** Begin **

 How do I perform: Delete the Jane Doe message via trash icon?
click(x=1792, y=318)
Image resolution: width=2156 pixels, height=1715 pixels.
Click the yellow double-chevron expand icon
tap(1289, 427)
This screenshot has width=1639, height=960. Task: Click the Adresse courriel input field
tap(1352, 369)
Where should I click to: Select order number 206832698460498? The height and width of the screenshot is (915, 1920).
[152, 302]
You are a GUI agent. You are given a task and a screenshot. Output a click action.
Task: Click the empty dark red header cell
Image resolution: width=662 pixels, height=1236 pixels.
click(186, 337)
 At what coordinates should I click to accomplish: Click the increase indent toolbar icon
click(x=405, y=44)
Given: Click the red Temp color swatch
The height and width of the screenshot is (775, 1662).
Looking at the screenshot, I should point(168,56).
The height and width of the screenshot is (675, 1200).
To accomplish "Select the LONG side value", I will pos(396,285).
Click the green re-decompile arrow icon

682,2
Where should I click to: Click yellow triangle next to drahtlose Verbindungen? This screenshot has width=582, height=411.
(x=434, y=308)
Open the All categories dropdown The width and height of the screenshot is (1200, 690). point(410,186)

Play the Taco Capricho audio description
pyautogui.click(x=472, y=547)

** End **

Task to complete: Count the lines in the entries above that contain the word "Where", matching case exactly, and reply with the number alone.

Finished task: 2